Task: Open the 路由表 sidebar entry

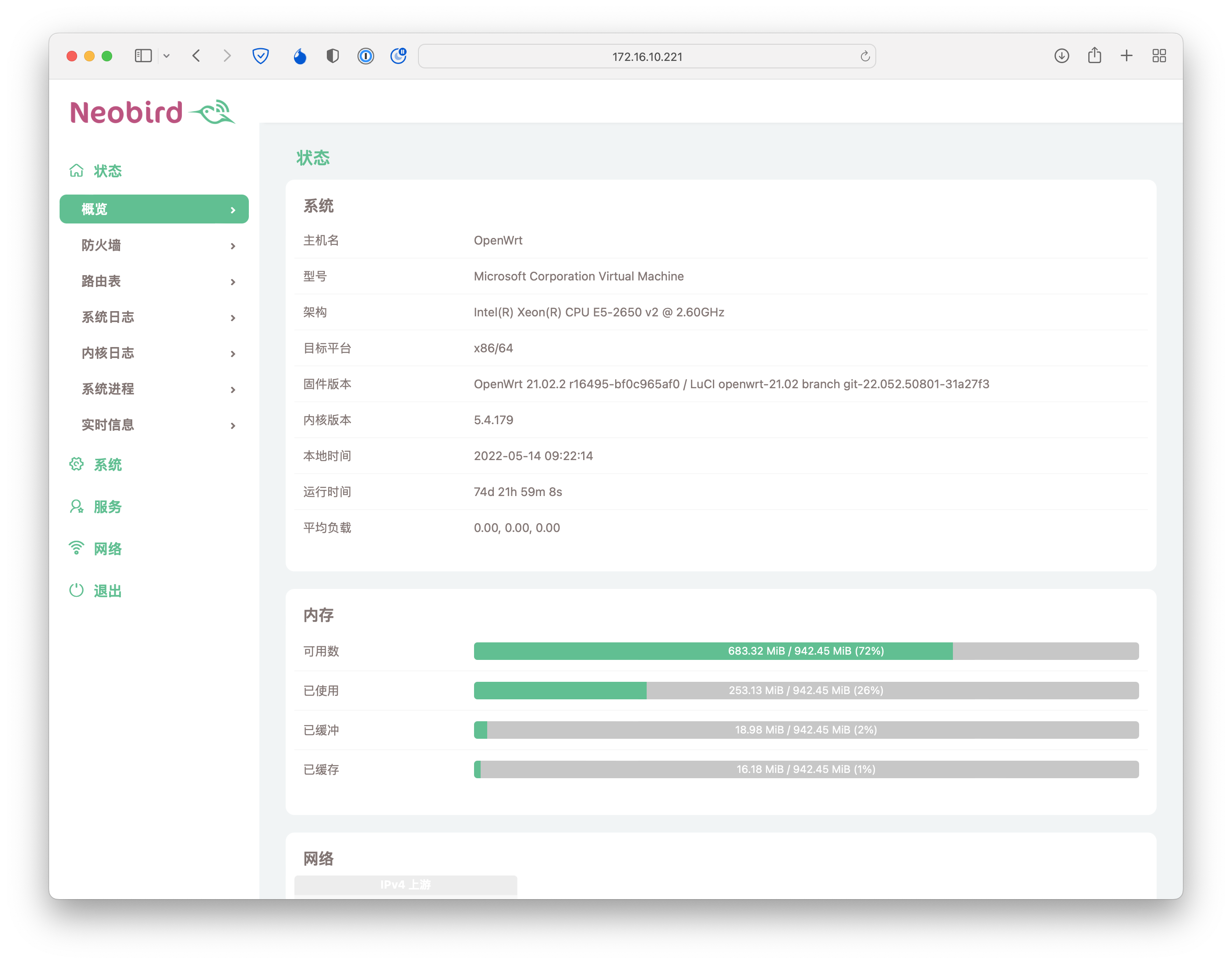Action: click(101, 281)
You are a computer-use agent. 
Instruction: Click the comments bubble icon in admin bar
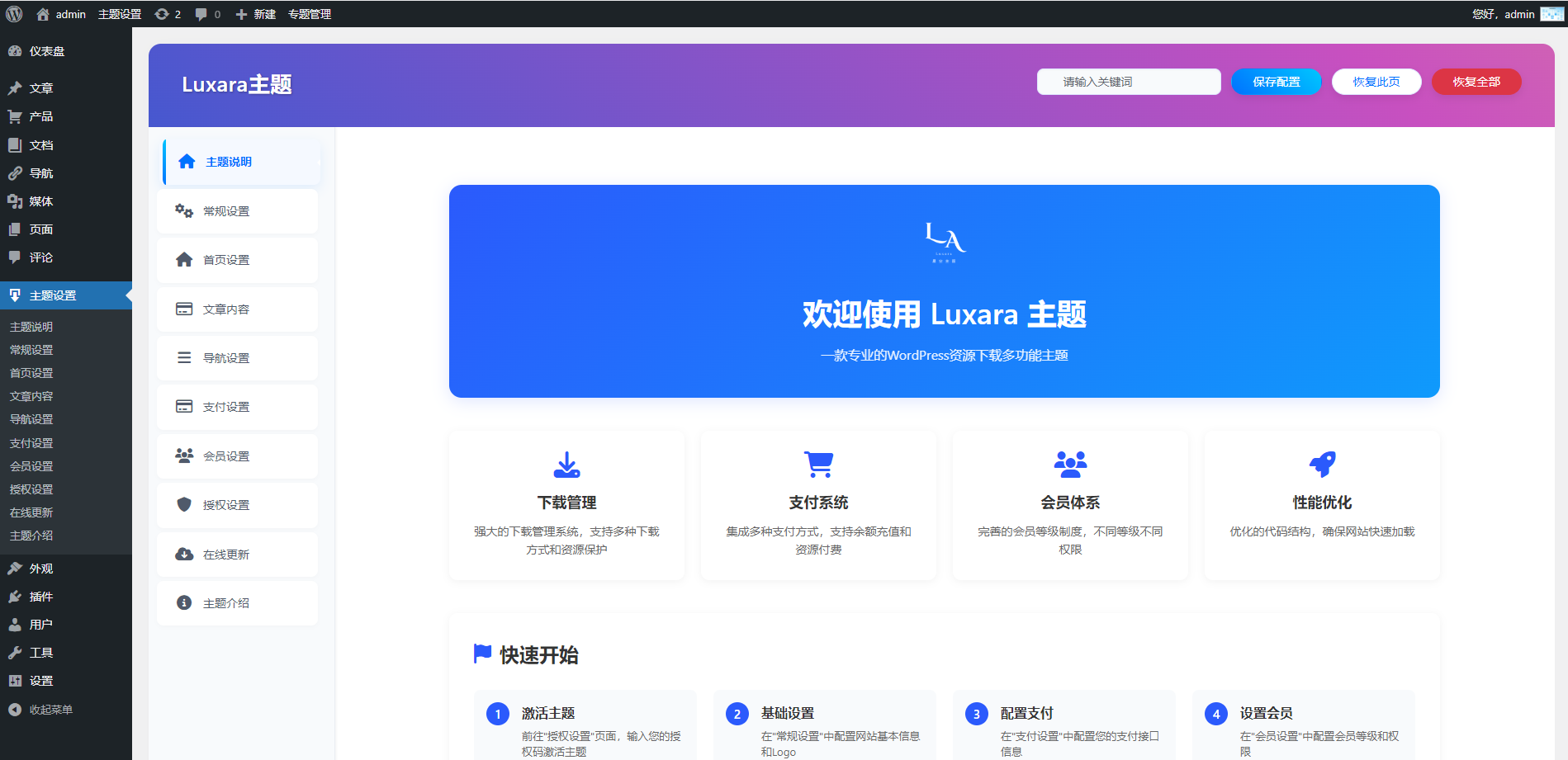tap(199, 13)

TASK STATEMENT:
Could you set down every entry again exactly as written, leaving out any pictures?

SOLUTION TO THE PROBLEM:
Task: Open the 路由表 sidebar entry

Action: click(101, 281)
You are a computer-use agent. 
Instruction: Click the comments bubble icon in admin bar
tap(199, 13)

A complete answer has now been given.